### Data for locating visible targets

┏━━

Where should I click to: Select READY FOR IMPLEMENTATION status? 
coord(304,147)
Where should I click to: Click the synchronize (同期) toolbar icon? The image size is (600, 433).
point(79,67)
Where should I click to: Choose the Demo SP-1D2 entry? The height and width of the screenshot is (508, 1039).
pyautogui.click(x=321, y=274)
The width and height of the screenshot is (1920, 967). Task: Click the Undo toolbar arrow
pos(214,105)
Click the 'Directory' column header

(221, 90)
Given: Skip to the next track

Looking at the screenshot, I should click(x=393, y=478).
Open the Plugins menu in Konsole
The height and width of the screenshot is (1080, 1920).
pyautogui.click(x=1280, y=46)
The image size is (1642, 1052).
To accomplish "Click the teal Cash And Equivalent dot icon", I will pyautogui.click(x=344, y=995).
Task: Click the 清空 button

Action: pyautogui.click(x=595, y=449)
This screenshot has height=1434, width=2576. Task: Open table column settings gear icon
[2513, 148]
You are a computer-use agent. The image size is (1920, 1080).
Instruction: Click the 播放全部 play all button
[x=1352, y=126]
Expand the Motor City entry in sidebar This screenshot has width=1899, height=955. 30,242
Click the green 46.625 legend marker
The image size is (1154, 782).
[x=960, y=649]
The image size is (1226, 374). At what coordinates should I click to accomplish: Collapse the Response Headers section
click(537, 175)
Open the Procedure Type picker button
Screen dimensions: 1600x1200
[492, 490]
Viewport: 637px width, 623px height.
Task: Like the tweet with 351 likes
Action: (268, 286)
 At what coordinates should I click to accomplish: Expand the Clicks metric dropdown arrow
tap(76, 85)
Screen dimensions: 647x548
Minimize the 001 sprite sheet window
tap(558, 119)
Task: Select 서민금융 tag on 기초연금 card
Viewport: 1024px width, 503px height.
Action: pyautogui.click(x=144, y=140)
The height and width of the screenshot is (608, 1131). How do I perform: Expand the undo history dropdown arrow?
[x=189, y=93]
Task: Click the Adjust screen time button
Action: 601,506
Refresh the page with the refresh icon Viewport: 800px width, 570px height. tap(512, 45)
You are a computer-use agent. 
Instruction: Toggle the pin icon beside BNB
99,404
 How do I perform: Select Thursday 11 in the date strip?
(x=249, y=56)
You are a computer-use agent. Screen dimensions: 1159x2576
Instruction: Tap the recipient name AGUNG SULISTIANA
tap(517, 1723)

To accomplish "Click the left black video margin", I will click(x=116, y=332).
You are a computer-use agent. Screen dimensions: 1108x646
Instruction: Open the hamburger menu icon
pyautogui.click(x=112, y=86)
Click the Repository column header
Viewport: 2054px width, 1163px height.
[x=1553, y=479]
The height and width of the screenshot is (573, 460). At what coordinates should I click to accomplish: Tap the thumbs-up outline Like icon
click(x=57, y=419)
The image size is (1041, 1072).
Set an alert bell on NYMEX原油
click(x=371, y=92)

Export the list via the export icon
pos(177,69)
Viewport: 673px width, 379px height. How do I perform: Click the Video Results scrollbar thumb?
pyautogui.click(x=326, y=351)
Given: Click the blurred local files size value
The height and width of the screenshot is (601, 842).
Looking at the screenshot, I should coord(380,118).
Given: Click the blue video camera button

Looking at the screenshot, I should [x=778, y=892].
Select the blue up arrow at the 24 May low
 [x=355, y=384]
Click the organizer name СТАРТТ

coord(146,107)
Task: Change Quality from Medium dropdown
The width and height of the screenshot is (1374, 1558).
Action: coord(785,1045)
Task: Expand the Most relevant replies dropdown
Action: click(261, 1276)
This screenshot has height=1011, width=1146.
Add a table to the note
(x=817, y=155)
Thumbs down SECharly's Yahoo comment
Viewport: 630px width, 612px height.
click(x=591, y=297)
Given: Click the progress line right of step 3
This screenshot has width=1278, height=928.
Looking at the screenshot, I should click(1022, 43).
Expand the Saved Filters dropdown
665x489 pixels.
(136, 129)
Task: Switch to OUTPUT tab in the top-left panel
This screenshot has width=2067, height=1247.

┗━━

### To do
Rewrite all of the records above as a JSON list of strings, with one string per line and blank lines omitted.

### Finished exercise
[
  "Where should I click to: Select READY FOR IMPLEMENTATION status? ",
  "coord(304,147)",
  "Where should I click to: Click the synchronize (同期) toolbar icon? The image size is (600, 433).",
  "point(79,67)",
  "Where should I click to: Choose the Demo SP-1D2 entry? The height and width of the screenshot is (508, 1039).",
  "pyautogui.click(x=321, y=274)",
  "The width and height of the screenshot is (1920, 967). Task: Click the Undo toolbar arrow",
  "pos(214,105)",
  "Click the 'Directory' column header",
  "(221, 90)",
  "Given: Skip to the next track",
  "Looking at the screenshot, I should click(x=393, y=478).",
  "Open the Plugins menu in Konsole",
  "The height and width of the screenshot is (1080, 1920).",
  "pyautogui.click(x=1280, y=46)",
  "The image size is (1642, 1052).",
  "To accomplish \"Click the teal Cash And Equivalent dot icon\", I will pyautogui.click(x=344, y=995).",
  "Task: Click the 清空 button",
  "Action: pyautogui.click(x=595, y=449)",
  "This screenshot has height=1434, width=2576. Task: Open table column settings gear icon",
  "[2513, 148]",
  "You are a computer-use agent. The image size is (1920, 1080).",
  "Instruction: Click the 播放全部 play all button",
  "[x=1352, y=126]",
  "Expand the Motor City entry in sidebar This screenshot has width=1899, height=955. 30,242",
  "Click the green 46.625 legend marker",
  "The image size is (1154, 782).",
  "[x=960, y=649]",
  "The image size is (1226, 374). At what coordinates should I click to accomplish: Collapse the Response Headers section",
  "click(537, 175)",
  "Open the Procedure Type picker button",
  "Screen dimensions: 1600x1200",
  "[492, 490]",
  "Viewport: 637px width, 623px height.",
  "Task: Like the tweet with 351 likes",
  "Action: (268, 286)",
  " At what coordinates should I click to accomplish: Expand the Clicks metric dropdown arrow",
  "tap(76, 85)",
  "Screen dimensions: 647x548",
  "Minimize the 001 sprite sheet window",
  "tap(558, 119)",
  "Task: Select 서민금융 tag on 기초연금 card",
  "Viewport: 1024px width, 503px height.",
  "Action: pyautogui.click(x=144, y=140)",
  "The height and width of the screenshot is (608, 1131). How do I perform: Expand the undo history dropdown arrow?",
  "[x=189, y=93]",
  "Task: Click the Adjust screen time button",
  "Action: 601,506",
  "Refresh the page with the refresh icon Viewport: 800px width, 570px height. tap(512, 45)",
  "You are a computer-use agent. ",
  "Instruction: Toggle the pin icon beside BNB",
  "99,404",
  " How do I perform: Select Thursday 11 in the date strip?",
  "(x=249, y=56)",
  "You are a computer-use agent. Screen dimensions: 1159x2576",
  "Instruction: Tap the recipient name AGUNG SULISTIANA",
  "tap(517, 1723)",
  "To accomplish \"Click the left black video margin\", I will click(x=116, y=332).",
  "You are a computer-use agent. Screen dimensions: 1108x646",
  "Instruction: Open the hamburger menu icon",
  "pyautogui.click(x=112, y=86)",
  "Click the Repository column header",
  "Viewport: 2054px width, 1163px height.",
  "[x=1553, y=479]",
  "The height and width of the screenshot is (573, 460). At what coordinates should I click to accomplish: Tap the thumbs-up outline Like icon",
  "click(x=57, y=419)",
  "The image size is (1041, 1072).",
  "Set an alert bell on NYMEX原油",
  "click(x=371, y=92)",
  "Export the list via the export icon",
  "pos(177,69)",
  "Viewport: 673px width, 379px height. How do I perform: Click the Video Results scrollbar thumb?",
  "pyautogui.click(x=326, y=351)",
  "Given: Click the blurred local files size value",
  "The height and width of the screenshot is (601, 842).",
  "Looking at the screenshot, I should coord(380,118).",
  "Given: Click the blue video camera button",
  "Looking at the screenshot, I should [x=778, y=892].",
  "Select the blue up arrow at the 24 May low",
  " [x=355, y=384]",
  "Click the organizer name СТАРТТ",
  "coord(146,107)",
  "Task: Change Quality from Medium dropdown",
  "The width and height of the screenshot is (1374, 1558).",
  "Action: coord(785,1045)",
  "Task: Expand the Most relevant replies dropdown",
  "Action: click(261, 1276)",
  "This screenshot has height=1011, width=1146.",
  "Add a table to the note",
  "(x=817, y=155)",
  "Thumbs down SECharly's Yahoo comment",
  "Viewport: 630px width, 612px height.",
  "click(x=591, y=297)",
  "Given: Click the progress line right of step 3",
  "This screenshot has width=1278, height=928.",
  "Looking at the screenshot, I should click(1022, 43).",
  "Expand the Saved Filters dropdown",
  "665x489 pixels.",
  "(136, 129)",
  "Task: Switch to OUTPUT tab in the top-left panel",
  "This screenshot has width=2067, height=1247."
]